Dataset excerpts
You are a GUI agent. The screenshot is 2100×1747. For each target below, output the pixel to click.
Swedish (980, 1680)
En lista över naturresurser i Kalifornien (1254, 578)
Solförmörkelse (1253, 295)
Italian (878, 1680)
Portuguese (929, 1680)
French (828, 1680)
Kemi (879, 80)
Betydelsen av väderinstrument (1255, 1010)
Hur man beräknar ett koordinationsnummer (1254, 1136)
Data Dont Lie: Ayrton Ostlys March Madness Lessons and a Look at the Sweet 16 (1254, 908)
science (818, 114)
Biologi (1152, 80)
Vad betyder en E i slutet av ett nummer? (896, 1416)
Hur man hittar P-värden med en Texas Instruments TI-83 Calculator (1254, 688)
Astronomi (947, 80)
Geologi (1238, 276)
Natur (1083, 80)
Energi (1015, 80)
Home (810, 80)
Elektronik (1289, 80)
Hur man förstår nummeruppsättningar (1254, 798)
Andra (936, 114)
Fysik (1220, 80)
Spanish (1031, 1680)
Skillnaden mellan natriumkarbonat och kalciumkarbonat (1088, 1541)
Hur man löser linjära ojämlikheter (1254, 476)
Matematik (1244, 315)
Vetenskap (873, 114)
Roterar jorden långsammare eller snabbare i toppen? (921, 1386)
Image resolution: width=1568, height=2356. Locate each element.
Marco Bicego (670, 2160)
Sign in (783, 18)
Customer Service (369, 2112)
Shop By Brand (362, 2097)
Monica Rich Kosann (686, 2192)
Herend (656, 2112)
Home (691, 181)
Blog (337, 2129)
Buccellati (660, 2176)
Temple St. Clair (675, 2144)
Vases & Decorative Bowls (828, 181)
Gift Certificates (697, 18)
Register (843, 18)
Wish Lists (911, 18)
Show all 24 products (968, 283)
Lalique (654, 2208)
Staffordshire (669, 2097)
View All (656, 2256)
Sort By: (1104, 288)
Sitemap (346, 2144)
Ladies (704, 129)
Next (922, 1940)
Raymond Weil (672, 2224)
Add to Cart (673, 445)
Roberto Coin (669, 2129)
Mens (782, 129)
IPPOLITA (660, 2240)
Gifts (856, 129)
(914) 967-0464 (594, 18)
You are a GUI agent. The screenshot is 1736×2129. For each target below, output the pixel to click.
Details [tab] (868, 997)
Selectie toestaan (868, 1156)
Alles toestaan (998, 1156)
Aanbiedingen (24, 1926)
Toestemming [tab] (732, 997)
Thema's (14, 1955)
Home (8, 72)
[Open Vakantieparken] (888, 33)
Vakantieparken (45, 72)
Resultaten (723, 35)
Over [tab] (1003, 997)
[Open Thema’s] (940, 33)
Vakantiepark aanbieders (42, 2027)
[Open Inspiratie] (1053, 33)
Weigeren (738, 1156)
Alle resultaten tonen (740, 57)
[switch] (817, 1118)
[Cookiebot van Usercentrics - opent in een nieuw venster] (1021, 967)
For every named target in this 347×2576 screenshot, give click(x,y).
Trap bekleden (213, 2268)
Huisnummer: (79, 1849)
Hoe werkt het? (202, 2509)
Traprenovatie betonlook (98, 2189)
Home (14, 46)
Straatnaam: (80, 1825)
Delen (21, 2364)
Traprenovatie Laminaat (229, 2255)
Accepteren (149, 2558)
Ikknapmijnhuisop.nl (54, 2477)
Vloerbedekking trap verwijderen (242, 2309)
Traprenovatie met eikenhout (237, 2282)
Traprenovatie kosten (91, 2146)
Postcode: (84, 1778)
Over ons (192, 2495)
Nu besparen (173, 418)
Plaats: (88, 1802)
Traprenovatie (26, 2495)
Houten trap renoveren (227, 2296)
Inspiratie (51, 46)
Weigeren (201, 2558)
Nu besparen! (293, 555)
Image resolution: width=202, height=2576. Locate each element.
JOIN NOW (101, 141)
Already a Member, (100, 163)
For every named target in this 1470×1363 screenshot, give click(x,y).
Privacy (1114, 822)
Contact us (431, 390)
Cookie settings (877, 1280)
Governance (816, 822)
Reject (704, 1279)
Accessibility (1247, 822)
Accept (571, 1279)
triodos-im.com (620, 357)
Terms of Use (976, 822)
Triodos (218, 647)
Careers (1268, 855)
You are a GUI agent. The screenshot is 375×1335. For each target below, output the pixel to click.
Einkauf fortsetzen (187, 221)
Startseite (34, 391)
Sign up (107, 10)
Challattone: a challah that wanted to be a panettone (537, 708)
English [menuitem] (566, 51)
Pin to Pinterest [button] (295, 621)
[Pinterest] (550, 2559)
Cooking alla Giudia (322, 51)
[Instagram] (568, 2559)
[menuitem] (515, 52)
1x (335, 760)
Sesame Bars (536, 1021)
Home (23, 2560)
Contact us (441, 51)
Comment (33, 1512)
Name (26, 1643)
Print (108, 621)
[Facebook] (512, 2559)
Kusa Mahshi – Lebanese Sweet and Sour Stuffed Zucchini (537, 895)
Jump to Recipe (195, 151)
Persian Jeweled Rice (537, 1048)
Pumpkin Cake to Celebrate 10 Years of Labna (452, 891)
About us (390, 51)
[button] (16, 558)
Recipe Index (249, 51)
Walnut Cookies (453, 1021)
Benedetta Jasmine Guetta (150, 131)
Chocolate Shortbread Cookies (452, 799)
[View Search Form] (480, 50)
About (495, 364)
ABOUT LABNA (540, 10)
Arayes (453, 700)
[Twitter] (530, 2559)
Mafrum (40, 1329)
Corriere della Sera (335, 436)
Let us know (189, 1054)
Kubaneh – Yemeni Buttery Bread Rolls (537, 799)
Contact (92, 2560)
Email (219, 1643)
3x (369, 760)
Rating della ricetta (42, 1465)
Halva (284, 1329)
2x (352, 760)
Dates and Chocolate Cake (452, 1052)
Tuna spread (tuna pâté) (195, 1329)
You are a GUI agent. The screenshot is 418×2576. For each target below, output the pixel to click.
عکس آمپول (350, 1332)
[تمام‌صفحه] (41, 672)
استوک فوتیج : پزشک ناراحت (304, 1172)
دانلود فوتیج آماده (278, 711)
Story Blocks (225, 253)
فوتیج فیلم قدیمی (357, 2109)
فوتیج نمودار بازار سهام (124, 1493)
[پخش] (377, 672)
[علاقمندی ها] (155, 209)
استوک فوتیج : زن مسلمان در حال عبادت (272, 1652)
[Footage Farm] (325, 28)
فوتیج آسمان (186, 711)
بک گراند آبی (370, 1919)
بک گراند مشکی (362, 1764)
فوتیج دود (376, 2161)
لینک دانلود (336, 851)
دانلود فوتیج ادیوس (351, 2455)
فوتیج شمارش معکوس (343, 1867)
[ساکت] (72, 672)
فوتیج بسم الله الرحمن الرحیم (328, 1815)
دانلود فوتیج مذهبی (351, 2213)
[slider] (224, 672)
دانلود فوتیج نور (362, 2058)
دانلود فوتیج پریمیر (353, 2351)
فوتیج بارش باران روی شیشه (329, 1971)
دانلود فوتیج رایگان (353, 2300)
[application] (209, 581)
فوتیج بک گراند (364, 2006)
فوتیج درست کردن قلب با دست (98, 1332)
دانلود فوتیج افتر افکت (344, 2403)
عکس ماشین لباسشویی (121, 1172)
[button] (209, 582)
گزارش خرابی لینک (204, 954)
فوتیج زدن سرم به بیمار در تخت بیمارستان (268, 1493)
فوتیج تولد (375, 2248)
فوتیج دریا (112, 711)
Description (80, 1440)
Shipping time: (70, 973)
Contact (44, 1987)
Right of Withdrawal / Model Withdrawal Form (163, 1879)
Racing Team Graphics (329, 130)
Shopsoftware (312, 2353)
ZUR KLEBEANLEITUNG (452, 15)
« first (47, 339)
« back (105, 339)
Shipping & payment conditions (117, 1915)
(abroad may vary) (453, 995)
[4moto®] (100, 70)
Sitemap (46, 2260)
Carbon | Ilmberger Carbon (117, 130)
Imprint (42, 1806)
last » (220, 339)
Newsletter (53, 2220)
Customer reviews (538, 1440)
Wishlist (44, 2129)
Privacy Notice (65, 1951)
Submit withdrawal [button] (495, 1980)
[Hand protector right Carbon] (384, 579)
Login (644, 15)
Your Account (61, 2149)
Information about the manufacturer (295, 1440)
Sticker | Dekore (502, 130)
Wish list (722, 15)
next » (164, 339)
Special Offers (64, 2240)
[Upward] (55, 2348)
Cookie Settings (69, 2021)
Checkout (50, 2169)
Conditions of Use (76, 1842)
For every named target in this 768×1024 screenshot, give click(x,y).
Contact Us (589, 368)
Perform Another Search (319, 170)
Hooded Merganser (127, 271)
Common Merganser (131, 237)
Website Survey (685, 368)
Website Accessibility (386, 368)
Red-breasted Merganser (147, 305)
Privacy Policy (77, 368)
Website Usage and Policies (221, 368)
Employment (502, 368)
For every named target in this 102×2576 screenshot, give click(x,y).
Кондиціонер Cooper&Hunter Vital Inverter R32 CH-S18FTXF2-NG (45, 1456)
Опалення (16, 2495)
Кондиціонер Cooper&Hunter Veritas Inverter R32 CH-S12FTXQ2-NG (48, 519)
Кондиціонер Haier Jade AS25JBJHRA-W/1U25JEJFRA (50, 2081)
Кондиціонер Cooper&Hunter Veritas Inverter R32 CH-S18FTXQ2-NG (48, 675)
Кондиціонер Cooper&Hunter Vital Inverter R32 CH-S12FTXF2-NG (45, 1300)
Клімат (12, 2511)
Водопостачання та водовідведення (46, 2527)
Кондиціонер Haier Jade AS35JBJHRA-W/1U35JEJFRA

- _Exercise brief_: Within the data, tally each line containing the string "della". Answer with the number by itself.

- _Output_: 2